[发明专利]大肠杆菌发酵培养基及发酵培养方法

权利要求书

1.大肠杆菌发酵培养基，其特征在于，包括如下组分：酵母提取物10-12g/L、磷酸氢二钠3-4g/L、磷酸二氢钾11.5-13.5g/L、硫酸铵1.5-2.5g/L、氯化铵0.5-1.0g/L、柠檬酸钠1.0-2.0g/L、葡萄糖10-12g/L和七水硫酸镁1.0-1.5g/L。

2.根据权利要求1所述的发酵培养基，其特征在于，包括如下组分：酵母提取物10g/L、磷酸氢二钠4g/L、磷酸二氢钾13.5g/L、硫酸铵2.5g/L、氯化铵0.5g/L、柠檬酸钠2.0g/L、葡萄糖10g/L和七水硫酸镁1.0g/L。

3.权利要求1或2所述培养基在大肠杆菌发酵生产中的应用。

4.大肠杆菌发酵培养方法，其特征在于，包括以下步骤：

1)一级种子制备；

2)二级种子制备；

3)将二级种子接入权利要求1所述培养基中，进行发酵培养。

5.根据权利要求4所述的方法，其特征在于，所述大肠杆菌为表达重组结核杆菌变态反应原的重组大肠杆菌pET28a-EECC/BL21(DE3)。

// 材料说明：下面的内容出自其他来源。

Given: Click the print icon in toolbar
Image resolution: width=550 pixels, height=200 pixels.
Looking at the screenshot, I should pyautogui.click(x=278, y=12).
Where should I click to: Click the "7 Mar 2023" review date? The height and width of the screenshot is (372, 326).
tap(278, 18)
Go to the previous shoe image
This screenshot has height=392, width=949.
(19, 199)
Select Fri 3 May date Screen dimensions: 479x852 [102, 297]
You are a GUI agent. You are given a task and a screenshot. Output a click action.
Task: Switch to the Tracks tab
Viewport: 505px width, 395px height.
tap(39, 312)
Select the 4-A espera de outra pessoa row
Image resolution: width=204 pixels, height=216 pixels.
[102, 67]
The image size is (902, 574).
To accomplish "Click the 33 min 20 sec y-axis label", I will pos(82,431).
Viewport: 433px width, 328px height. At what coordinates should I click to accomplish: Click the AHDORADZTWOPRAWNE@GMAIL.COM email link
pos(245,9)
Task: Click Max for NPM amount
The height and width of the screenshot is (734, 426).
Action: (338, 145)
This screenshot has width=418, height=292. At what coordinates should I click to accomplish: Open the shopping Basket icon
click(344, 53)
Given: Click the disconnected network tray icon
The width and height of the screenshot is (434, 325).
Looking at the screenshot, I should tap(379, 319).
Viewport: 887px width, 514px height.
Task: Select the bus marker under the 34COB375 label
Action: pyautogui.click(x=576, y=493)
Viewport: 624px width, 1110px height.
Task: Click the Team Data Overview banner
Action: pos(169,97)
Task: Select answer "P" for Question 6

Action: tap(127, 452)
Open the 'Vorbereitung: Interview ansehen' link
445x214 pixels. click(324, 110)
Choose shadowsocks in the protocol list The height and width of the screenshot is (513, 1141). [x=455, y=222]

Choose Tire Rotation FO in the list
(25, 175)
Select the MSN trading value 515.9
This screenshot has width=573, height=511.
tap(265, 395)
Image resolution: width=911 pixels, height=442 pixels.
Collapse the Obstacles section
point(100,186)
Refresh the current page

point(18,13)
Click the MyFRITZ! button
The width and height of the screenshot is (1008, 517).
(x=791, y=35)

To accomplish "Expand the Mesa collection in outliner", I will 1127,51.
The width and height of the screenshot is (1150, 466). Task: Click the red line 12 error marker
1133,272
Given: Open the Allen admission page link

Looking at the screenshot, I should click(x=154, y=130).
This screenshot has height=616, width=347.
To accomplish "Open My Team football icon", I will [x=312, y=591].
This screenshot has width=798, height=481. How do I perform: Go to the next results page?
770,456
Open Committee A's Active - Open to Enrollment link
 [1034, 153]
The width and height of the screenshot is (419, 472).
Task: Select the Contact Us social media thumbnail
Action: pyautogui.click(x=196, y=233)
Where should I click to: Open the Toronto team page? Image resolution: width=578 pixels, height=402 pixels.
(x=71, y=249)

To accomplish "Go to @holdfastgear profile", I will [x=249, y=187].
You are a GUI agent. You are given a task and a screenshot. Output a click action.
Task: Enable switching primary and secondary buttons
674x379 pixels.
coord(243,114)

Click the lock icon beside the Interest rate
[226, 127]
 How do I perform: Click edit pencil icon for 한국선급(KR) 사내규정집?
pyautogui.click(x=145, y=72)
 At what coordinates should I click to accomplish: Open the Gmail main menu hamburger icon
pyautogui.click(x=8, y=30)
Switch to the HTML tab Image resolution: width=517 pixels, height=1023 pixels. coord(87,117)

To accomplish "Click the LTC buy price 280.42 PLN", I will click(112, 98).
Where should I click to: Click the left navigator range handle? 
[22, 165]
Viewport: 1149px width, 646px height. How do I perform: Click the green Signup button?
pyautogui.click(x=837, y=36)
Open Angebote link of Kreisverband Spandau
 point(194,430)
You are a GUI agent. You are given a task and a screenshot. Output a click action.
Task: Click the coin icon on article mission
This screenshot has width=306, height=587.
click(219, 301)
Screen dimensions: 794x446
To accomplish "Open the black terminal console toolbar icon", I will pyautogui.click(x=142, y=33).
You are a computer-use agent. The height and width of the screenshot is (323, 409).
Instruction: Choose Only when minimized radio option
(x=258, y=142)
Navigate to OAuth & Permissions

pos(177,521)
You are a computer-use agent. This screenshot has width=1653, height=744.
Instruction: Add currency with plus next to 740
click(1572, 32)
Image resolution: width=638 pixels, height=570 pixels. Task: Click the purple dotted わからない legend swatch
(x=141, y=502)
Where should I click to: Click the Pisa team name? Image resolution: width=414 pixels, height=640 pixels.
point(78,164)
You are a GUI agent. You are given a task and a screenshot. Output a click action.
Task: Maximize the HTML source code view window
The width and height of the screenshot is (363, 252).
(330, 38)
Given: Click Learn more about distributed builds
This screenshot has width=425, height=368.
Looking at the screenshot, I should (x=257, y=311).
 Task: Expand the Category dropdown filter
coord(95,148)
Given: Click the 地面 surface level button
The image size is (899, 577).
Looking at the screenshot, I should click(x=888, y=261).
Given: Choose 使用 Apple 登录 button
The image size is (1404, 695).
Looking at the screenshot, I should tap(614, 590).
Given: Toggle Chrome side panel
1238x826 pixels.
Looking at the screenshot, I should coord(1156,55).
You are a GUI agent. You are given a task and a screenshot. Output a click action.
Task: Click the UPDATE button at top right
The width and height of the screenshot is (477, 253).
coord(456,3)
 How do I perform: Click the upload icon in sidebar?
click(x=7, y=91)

6.根据权利要求5所述的方法，其特征在于，步骤1)包括：取200ul甘油管中保存的菌液加入装有200ml基础培养基的三角瓶中，37℃、200rpm振荡培养8-10小时，得到一级种子；

其中，所述基础培养基的配方为：酵母提取物10-12g/L、磷酸氢二钠3-4g/L、磷酸二氢钾11.5-13.5g/L、硫酸铵1.5-2.5g/L、氯化铵0.5-1.0g/L、柠檬酸钠1.0-2.0g/L和卡那霉素50mg/L。

7.根据权利要求6所述的方法，其特征在于，步骤2)包括：按1‰v/v的比例将一级种子接种至装有200mL基础培养基的三角瓶中，37℃、200rpm振荡培养14-16小时，得到二级种子。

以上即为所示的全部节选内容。